[Stored records]
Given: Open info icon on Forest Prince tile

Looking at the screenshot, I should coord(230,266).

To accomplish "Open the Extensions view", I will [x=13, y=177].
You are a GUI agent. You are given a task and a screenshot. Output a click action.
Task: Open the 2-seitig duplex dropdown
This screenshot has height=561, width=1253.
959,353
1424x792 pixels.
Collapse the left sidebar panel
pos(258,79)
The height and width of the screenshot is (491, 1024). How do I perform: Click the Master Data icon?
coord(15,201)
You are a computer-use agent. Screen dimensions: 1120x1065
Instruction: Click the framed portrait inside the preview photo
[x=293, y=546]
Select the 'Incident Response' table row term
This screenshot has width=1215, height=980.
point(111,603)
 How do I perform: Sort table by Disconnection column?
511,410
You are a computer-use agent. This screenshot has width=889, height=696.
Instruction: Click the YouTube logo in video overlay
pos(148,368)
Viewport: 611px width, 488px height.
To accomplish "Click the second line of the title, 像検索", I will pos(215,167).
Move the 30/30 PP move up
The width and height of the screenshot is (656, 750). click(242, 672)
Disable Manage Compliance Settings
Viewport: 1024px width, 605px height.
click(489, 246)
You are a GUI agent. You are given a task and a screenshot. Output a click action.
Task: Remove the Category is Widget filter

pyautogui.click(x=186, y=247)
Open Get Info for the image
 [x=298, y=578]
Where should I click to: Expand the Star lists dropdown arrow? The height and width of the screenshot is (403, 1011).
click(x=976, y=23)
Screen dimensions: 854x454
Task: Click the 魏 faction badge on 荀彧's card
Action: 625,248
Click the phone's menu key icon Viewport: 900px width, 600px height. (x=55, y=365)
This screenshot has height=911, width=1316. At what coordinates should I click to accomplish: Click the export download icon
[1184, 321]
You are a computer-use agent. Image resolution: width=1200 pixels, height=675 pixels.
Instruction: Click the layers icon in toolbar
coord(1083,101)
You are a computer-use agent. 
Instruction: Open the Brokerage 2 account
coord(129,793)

## Requirement:
Start with the line above that contains "Collapse the left sidebar panel" and stop after the line that contains "You are a computer-use agent. Screen". Output those lines exactly, and only those.

## Answer area:
Collapse the left sidebar panel
pos(258,79)
The height and width of the screenshot is (491, 1024). How do I perform: Click the Master Data icon?
coord(15,201)
You are a computer-use agent. Screen dimensions: 1120x1065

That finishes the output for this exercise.